The right thing to do would be to reward Welker for all his hard work with a nice three-year contract. It would give him security for the near future and the (likely) payday he deserves. His numbers speak for themselves, and he gives 100 percent on every play. There are very few who show up on Sunday ready like Welker does week in and week out.
But the Patriots don’t operate like that. So don’t be surprised when they slap Welker with the franchise tag again, making it his decision to play or sit out for an extension.
It really isn’t the way things should end with one of the greatest receivers to ever don a Patriots uniform, but don’t be surprised if that’s how it all pans out.
Call me stupid, foolish, naïve, idiotic or anything else you want to call me, but I really do believe Wes Welker and the Patriots will come to an agreement on a multi-year contract after this season.
I know that last summer, things didn't go so swimmingly, with Welker tweeting his "leap of faith" message and the Patriots seemingly unwilling to budge on anything. Then, of course, the Patriots locked up Rob Gronkowski and Aaron Hernandez to long-term deals, seemingly setting up the final year of Welker in New England.
But I just don't see Welker leaving at the end of the year.
For one, he's still the best, most reliable option the Patriots have. He quickly made phase-out conspirators look like fools, as he's now on pace for 123 receptions for more than 1,400 yards, and he's proven to be able to stay healthy, which is something many of his teammates can't say.
Now, such a season could very well net Welker a hefty contract elsewhere … but I don't think he'll leave the Patriots for just a few extra bucks.
Welker will be 32 in the offseason, and realistically, no team is going to go absolutely crazy to pay a receiver top money as he enters his mid-30s. Secondly, if one team is willing to offer big money over three or four years, will that team be providing Welker the opportunity to be on a competitive team and win a Super Bowl? Look at the highest-paid wide receivers in the league: Larry Fitzgerald, Calvin Johnson, Vincent Jackson, Dwayne Bowe … they're all great players, but they're all on bad teams. Does Welker really want to sacrifice being Tom Brady's right-hand man on a team that wins 12-14 games every year just to make a few extra bucks? I really do question that.

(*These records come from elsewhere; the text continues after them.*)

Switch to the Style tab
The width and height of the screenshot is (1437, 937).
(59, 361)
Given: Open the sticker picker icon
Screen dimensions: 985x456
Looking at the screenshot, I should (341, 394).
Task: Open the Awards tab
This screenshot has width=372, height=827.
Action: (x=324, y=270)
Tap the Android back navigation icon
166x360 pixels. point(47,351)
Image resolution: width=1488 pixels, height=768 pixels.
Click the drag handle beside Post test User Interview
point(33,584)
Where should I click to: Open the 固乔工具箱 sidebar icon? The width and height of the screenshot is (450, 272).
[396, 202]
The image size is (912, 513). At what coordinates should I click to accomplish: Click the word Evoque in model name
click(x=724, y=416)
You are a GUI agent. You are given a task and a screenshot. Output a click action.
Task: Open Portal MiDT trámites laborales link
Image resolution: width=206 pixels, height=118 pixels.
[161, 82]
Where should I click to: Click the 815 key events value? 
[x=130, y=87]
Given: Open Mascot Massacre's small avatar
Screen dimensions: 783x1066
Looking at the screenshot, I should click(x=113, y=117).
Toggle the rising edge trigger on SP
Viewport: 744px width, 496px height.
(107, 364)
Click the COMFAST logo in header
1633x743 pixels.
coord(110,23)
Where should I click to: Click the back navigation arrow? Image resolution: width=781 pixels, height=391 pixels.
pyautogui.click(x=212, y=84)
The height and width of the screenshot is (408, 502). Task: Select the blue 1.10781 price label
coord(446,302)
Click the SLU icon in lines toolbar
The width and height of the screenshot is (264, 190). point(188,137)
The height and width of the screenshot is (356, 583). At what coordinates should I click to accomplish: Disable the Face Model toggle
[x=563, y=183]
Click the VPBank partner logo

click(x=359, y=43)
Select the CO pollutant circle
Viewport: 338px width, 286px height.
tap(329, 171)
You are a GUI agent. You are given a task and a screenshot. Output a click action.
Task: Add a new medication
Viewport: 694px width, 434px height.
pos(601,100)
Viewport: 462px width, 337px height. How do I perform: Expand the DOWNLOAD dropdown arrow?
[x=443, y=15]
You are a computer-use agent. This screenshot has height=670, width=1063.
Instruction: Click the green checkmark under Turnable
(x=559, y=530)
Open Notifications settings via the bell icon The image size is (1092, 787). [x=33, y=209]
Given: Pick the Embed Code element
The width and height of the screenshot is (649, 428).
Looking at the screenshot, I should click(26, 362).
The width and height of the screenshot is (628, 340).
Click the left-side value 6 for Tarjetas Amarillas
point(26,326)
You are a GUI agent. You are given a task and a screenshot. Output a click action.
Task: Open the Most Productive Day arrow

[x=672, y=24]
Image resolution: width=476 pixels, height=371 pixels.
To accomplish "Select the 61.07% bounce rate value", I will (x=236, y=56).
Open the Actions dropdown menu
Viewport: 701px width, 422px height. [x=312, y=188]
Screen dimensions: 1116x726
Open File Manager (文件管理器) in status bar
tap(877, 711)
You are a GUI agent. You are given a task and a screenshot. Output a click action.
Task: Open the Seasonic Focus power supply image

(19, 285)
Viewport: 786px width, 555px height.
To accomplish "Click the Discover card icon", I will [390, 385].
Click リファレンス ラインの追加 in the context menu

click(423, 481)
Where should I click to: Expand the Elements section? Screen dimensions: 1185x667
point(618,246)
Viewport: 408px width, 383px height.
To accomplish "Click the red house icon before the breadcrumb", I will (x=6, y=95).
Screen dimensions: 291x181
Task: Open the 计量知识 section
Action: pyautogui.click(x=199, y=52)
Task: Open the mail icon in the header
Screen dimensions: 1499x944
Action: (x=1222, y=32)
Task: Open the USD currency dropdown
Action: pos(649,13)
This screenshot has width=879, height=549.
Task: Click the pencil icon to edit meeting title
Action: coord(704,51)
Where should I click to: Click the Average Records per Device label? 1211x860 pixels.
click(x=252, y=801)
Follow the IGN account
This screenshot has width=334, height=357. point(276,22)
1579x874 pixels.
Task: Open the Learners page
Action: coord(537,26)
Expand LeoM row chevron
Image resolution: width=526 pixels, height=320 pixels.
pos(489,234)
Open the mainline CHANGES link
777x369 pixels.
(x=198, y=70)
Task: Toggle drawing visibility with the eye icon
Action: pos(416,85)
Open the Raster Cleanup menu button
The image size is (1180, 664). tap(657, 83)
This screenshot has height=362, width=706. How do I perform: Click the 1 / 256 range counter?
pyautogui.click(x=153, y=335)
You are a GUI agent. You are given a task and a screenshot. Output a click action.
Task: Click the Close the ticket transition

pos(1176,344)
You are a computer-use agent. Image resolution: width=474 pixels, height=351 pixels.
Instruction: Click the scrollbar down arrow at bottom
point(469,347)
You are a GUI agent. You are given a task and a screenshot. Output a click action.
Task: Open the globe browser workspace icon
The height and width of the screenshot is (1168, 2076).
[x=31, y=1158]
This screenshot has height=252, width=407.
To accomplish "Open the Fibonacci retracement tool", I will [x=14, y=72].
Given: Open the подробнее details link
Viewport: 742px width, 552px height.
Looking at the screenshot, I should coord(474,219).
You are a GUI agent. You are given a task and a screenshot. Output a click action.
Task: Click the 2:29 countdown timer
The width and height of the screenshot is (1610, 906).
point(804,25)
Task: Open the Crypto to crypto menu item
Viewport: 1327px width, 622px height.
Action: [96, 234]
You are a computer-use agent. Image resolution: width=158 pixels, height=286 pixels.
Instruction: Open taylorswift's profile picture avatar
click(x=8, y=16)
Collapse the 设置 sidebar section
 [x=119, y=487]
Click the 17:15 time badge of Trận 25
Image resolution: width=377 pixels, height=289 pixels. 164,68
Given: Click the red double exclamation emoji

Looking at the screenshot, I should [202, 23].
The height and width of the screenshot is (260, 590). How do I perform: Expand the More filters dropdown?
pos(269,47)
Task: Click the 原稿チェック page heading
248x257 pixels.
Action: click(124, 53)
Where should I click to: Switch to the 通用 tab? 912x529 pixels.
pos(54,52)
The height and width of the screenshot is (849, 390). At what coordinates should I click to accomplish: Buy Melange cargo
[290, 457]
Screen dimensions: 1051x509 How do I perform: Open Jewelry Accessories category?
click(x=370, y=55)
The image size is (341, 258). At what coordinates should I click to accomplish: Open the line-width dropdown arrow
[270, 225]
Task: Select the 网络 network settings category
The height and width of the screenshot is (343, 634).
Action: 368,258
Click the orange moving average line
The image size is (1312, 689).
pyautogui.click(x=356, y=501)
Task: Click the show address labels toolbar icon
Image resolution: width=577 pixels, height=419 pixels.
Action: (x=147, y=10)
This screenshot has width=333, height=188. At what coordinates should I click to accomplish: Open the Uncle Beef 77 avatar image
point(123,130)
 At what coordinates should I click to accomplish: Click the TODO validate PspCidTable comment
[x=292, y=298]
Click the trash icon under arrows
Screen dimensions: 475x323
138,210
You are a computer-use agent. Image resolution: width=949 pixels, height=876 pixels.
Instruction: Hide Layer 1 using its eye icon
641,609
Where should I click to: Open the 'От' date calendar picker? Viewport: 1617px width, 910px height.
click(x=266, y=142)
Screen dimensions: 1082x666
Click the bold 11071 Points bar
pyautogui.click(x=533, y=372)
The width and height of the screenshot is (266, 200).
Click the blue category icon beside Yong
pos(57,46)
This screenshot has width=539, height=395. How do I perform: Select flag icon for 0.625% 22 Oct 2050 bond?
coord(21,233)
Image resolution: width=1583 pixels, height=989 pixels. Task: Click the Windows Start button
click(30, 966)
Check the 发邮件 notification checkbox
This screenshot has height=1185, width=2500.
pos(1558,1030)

I believe Welker is unlike most NFL players and specifically wide receivers. He's not a diva, he's not overly ego-driven to the point where it would be detrimental to the team, and he often makes decisions that benefit the team rather than himself (rushing back from his torn knee, playing through injuries, signing franchise tender, etc.).
I think the Patriots and Welker figure out a two- or three-year deal worth about $5.5 million per season. It may seem like a lot for the Patriots, and it may seem like too little for Welker, but the 2012 season has shown everyone just how important each side is to the other.